6. The method of claim 1, wherein the detection probe include the chelates of lanthanide, particles encapsulated with the chelates of lanthanides, and the lanthanide-doped phosphor nanocrystal particles, wherein the lanthanide includes samarium, dysprosium, europium, terbium, or the combination of thereof.

7. The method of claim 1, wherein the detection probe include a third specific binding member tagged with the chelates of lanthanide, particles encapsulated with the chelates of lanthanides, and the lanthanide-doped phosphor nanocrystal particles.

8. The third specific binding member of claim 7 includes secondary antibodies

9. The method of claim 1, wherein the detection probe absorbs two photons of long wavelength and emit one photon of a shorter wavelength with a emission lifetime of from about 20 μs to 2000 μs

10. The method of claim 1, wherein the pulsed illumination is generated through light emitting diodes, lasers, and tungsten lamps

11. The method of claim 1, wherein the luminescence was measured by a silicon photodiode and photomultiplier tube

12. The method of claim 1, wherein the pulsed illumination and the time-gated detection are controlled by timing circuitries

13. The method of claim 1, wherein the signal was measured after about 20 to 200 μsec of each pulse

14. A binding assay method for detecting the presence or quantity of an analyte in a sample comprising:

a. Contacting a sample containing the analyte with a first specific binding member immobilized on the surface of a solid substrate and a known amount of analyte or analyte analog tagged with a detection probe, wherein the detection probe is capable of emitting luminescence at a shorter wavelength than the wavelength of an excitation light with a luminescence lifetime of more than 5 μsec wherein the first specific binding member bind specifically the analyte or analyte analog to form a complex;

c. Exciting the detection probes captured on the surfaces using pulsed illumination at a first wavelength to obtain a detection signal by collecting and measuring the luminescence at a second wavelength after a certain period of time has elapsed following each pulse, wherein the second wavelength is shorter than the first wavelength.
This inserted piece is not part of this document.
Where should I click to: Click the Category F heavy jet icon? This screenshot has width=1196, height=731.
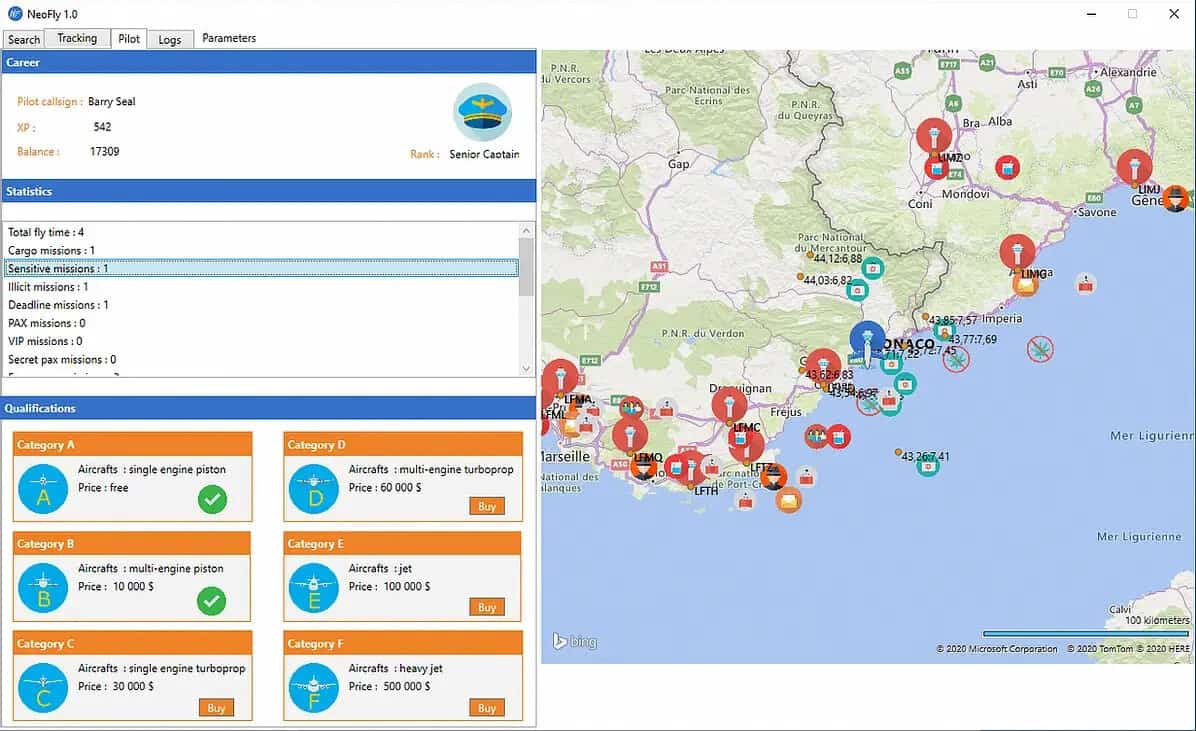(x=314, y=688)
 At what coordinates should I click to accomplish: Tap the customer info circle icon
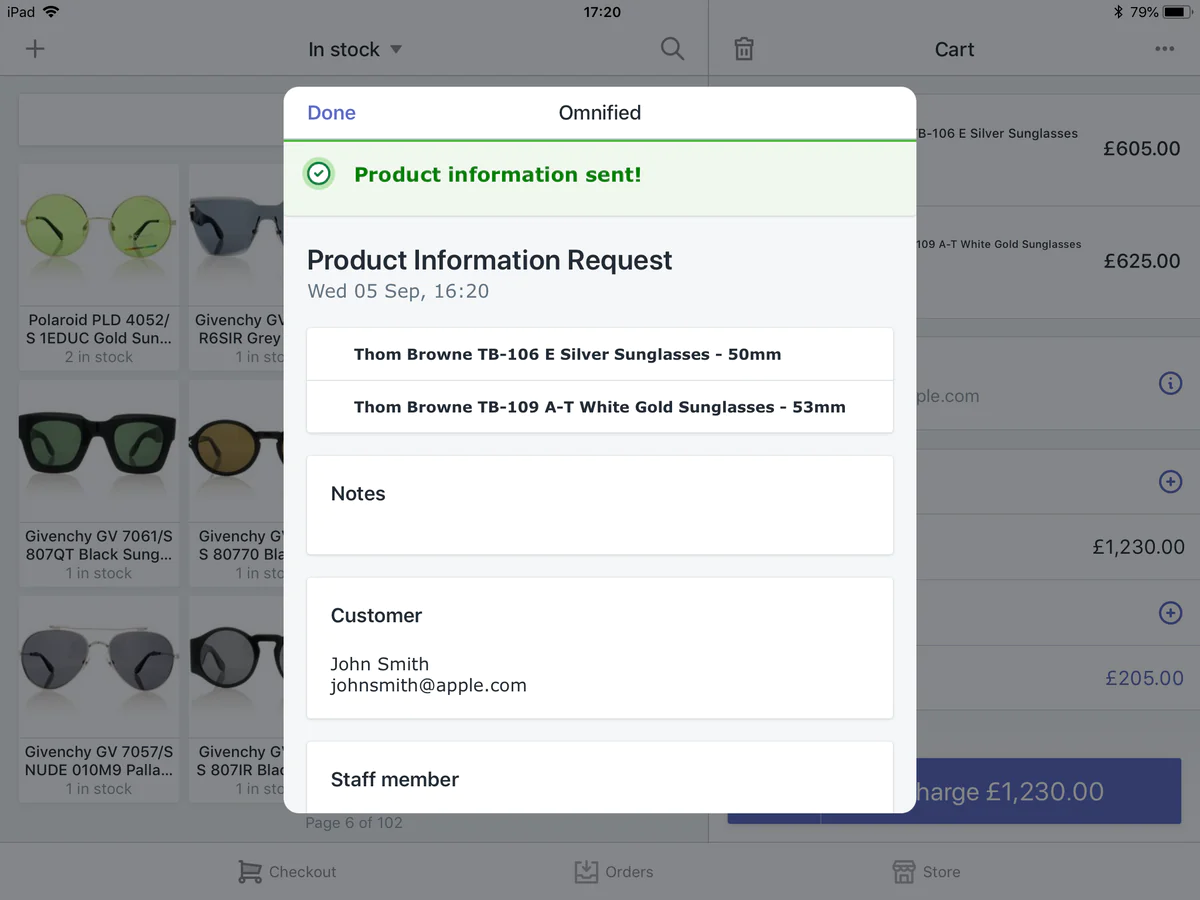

d. Comparing the detection signal with a calibration curve to obtain the amount of analyte in the sample, wherein the detection signal is reversely proportional to the detection signal.
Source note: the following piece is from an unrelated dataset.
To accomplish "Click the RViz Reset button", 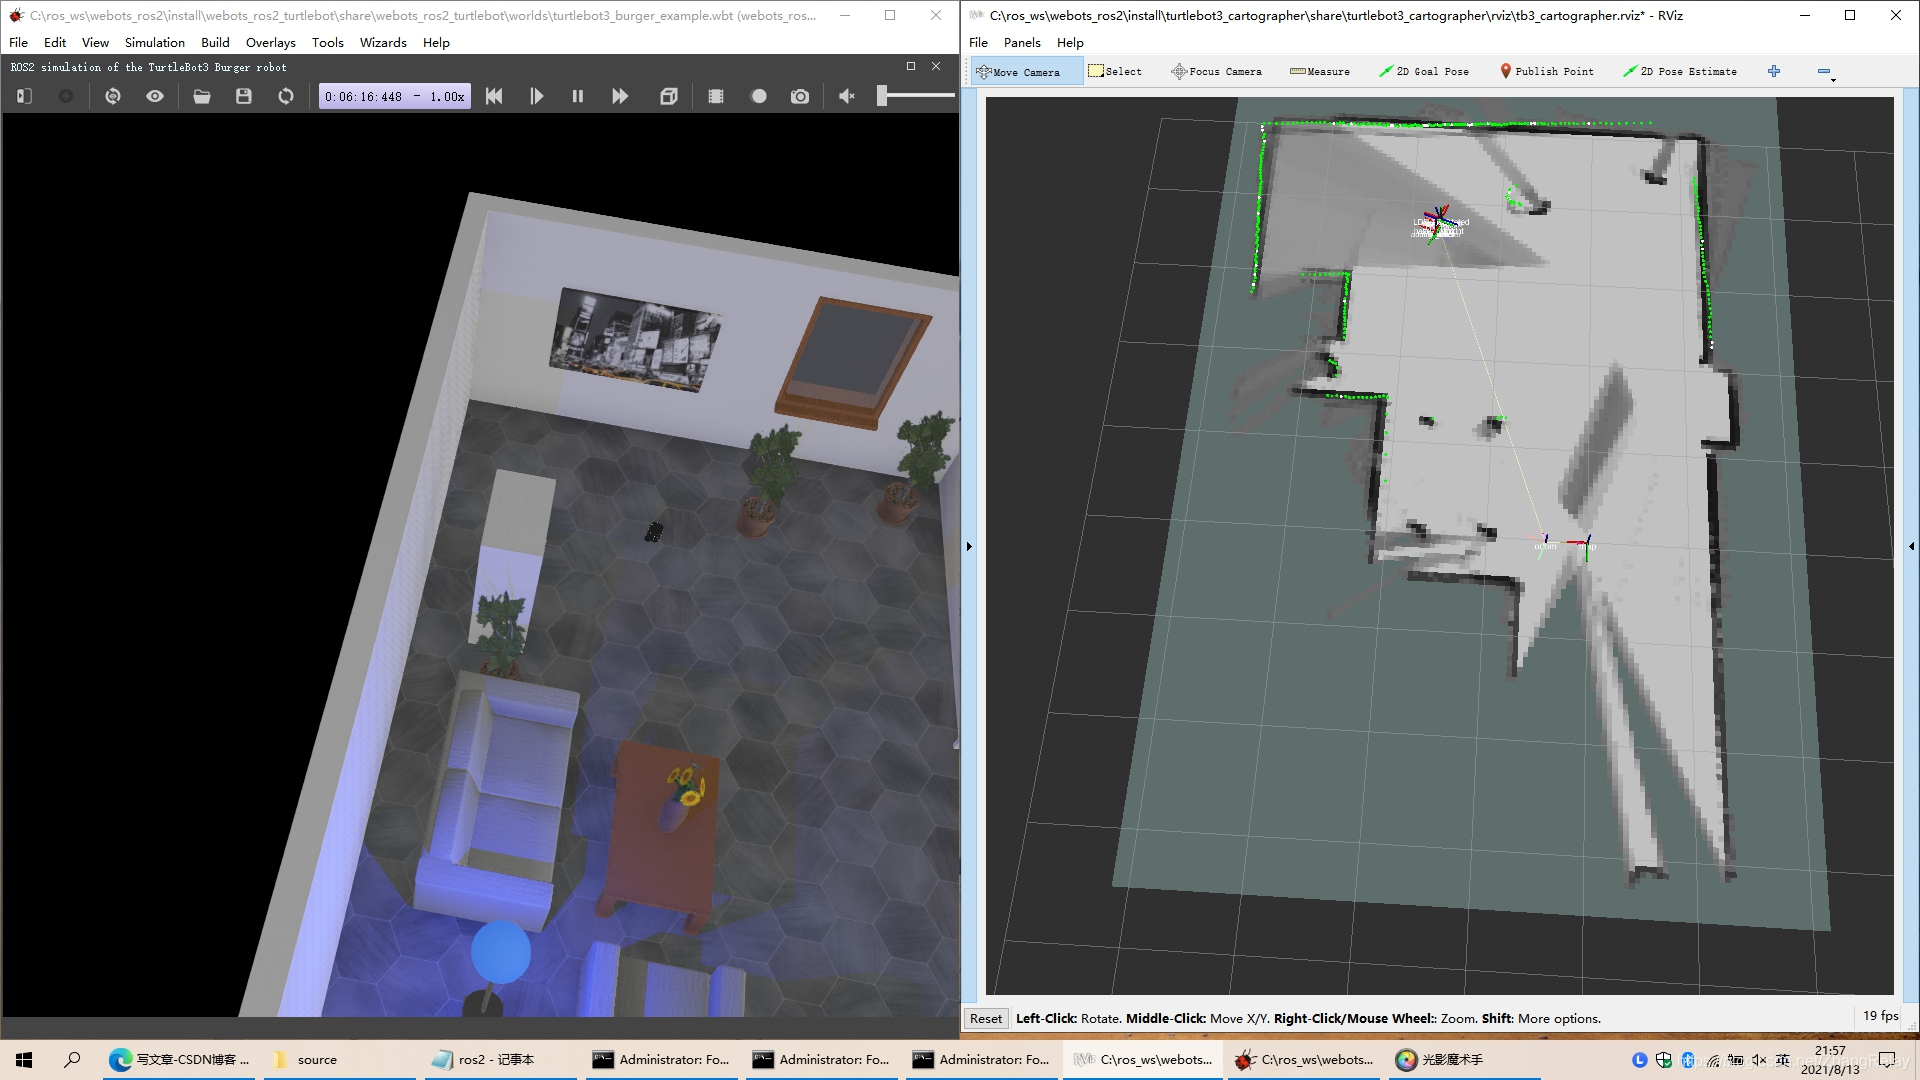I will coord(985,1018).
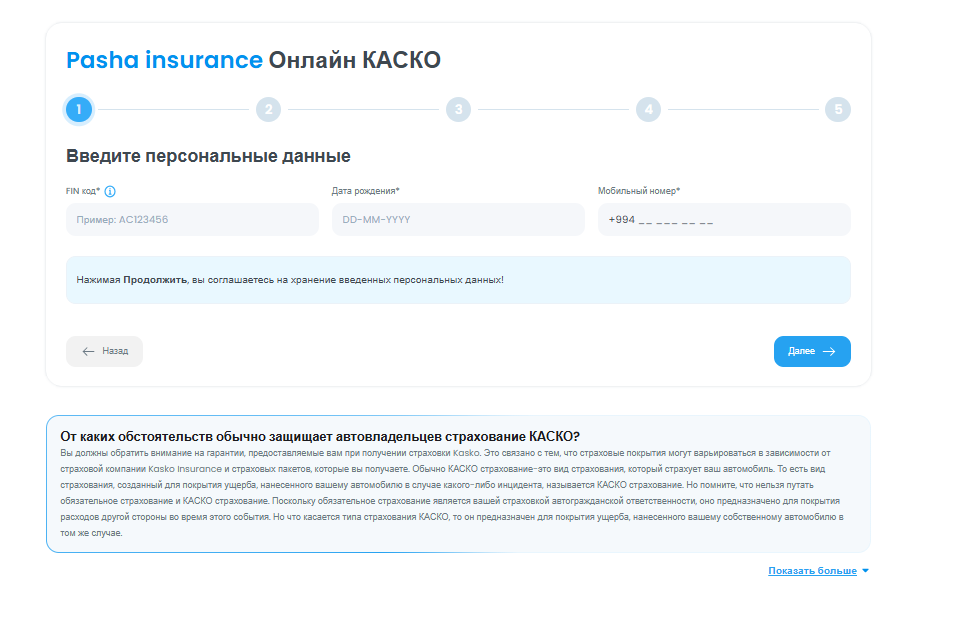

15. The method of claim 14, wherein the analyte includes small molecules, proteins, peptides, microorganisms such as bacteria, viruses, yeasts, haptens, enzymes, antibodies and antigens

16. The method of claim 14, wherein the solid substrate is made of plastics, glass, ceramics and polymers

17. The method of claim 14, wherein the first binding members include antibodies, antigens, DNAs and RNAs

18. The method of claim 14, wherein the detection probe include the chelates of lanthanide, particles encapsulated with the chelates of lanthanides, and the lanthanide-doped phosphor nanocrystal particles, wherein the lanthanide includes samarium, dysprosium, europium, terbium, or the combination of thereof.

19. The method of claim 14, wherein the detection probe absorbs two photons of long wavelength and emit one photon of a shorter wavelength with a emission lifetime of from about 20 μs to 2000 μs

20. The method of claim 14, wherein the pulsed illumination is generated through light emitting diodes, lasers, and tungsten lamps

21. The method of claim 14, wherein the luminescence was measured by a silicon photodiode and photomultiplier tube

22. The method of claim 14, wherein the pulsed illumination and the time-gated detection are controlled by timing circuitries

23. The method of claim 14, wherein the signal was measured after about 20 to 200 μsec of each pulse.